Entre el maremágnum de informaciones diarias repletas de dramas, de penas, de guerras, de presentes duros y futuros más que imperfectos, que ya hemos incorporado casi a la normalidad, se cuela de cuando en cuando alguna noticia que te sacude, que te impacta y remueve algo en ti. Algo que a menudo es la tristeza y la añoranza de tiempos pasados, que, sin duda alguna, fueron mejores.

      En una columnita de esas secciones de los periódicos por las que pasamos de puntillas, leo que los griegos han hecho leña del olivo de Platón, el árbol milenario bajo el cual el filósofo impartía sus enseñanzas a alumnos tan cualificados como Aristóteles. Primero llega la indignación. Y con la explicación, la tristeza. La imposibilidad de comprar combustible para cocinar o calentarse, después de muchos años de durísima crisis, ha hecho que nuestros vecinos helenos se echen al monte, literalmente, y vuelvan a utilizar la madera para estos menesteres.

      No sé quien dijo eso de “primum vívere, deinde fhilosophare”, primero vivir, comer, y luego, pensar. Pero aquí se cumple a rajatabla. Cierto es que el verdadero árbol, o una parte de él, está conservado, o estaba, en la universidad de Atenas, y que en su lugar y como símbolo se plantó otro (el que ahora ha sucumbido). Pero eso es lo de menos y no resta ni un ápice de importancia al hecho.

      La crisis se está llevando por delante museos, bibliotecas, joyas del patrimonio que no soportan la falta de mantenimiento, las inclemencias del tiempo y la pena por el abandono. Los árboles, la naturaleza, no iban a ser menos. En tiempos de “primum vivere” no importa mucho el estado de salud del olmo viejo de Machado, o del ciprés de Silos, el enhiesto surtidor de sombra y sueño que acongoja el cielo con su lanza, y tantos otros que han inspirado a poetas, han alimentado leyendas, han cobijado episodios de la Historia… Han sido nuestro paisaje

      Y ahora son leña, como el olivo de Platón. Triste destino para el árbol que alumbró el ansia por saber, por entender, por avanzar. Sólo queda el consuelo de que todos los dioses del Olimpo maldigan a quienes han obligado a la gente de a pie a empuñar el hacha para defenderse del hambre, de la pobreza y del frío.

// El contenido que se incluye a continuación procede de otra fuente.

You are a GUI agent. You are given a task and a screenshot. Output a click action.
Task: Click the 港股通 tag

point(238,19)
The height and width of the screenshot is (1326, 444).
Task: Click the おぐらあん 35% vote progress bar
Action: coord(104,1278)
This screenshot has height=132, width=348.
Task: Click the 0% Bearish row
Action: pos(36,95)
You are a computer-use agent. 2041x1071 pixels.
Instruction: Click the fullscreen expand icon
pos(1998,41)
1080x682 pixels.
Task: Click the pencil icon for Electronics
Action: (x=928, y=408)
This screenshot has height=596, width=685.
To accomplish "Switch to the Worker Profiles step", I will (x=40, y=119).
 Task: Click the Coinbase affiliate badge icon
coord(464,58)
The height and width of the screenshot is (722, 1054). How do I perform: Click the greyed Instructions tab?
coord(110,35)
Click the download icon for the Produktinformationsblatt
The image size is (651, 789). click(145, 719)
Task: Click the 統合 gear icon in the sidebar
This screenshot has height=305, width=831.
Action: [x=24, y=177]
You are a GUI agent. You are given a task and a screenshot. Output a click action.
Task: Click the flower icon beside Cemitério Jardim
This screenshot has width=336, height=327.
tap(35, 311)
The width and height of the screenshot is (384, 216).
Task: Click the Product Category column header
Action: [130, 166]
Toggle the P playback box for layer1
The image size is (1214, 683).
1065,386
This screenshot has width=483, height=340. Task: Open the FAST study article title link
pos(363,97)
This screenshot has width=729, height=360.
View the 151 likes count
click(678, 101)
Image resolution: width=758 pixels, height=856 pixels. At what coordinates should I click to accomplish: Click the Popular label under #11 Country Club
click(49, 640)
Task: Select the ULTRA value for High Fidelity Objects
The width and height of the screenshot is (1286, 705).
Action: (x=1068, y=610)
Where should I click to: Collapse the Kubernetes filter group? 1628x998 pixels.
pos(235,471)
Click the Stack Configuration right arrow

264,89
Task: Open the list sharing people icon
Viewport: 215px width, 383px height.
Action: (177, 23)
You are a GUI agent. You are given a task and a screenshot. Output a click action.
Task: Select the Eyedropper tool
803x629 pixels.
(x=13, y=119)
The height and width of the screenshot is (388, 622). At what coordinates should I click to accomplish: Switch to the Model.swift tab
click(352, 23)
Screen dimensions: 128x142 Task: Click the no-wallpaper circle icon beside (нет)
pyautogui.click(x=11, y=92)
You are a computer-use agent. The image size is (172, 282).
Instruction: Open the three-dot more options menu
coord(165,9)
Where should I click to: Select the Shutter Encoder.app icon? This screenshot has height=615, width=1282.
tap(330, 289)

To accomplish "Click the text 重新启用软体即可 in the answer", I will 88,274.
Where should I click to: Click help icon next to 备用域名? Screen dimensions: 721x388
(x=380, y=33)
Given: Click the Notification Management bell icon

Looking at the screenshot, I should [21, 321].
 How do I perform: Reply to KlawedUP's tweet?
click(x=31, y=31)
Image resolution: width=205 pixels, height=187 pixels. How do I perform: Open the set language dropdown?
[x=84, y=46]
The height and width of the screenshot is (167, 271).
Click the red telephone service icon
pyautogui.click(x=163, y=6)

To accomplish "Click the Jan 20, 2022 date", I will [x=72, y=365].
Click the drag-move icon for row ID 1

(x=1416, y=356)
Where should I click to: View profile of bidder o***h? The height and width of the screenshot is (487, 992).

      Desde Macondo recuerdo otro árbol. Un castaño en el que empieza y termina la historia de los Buendía, sus cien años de soledad. El primero de la saga, José Arcadio, muere amarrado a su tronco tras años de locura. Al último Aureliano, al que nació con cola de cerdo, lo devoran las hormigas a su sombra, mientras Macondo desaparece en un pavoroso remolino de viento y polvo.
      Y su estirpe no tiene una segunda oportunidad sobre la tierra. Tal vez nosotros podamos replantar el olivo de Platón, y estemos a tiempo de ver cómo reverdece el olmo de Machado. Pero hay cosas irrecuperables, las que se ha llevado el diluvio. Las que se han arrancado de raíz.

miércoles, 19 de noviembre de 2014

Desde Macondo. VIAJE A ITACA (Letra y Música)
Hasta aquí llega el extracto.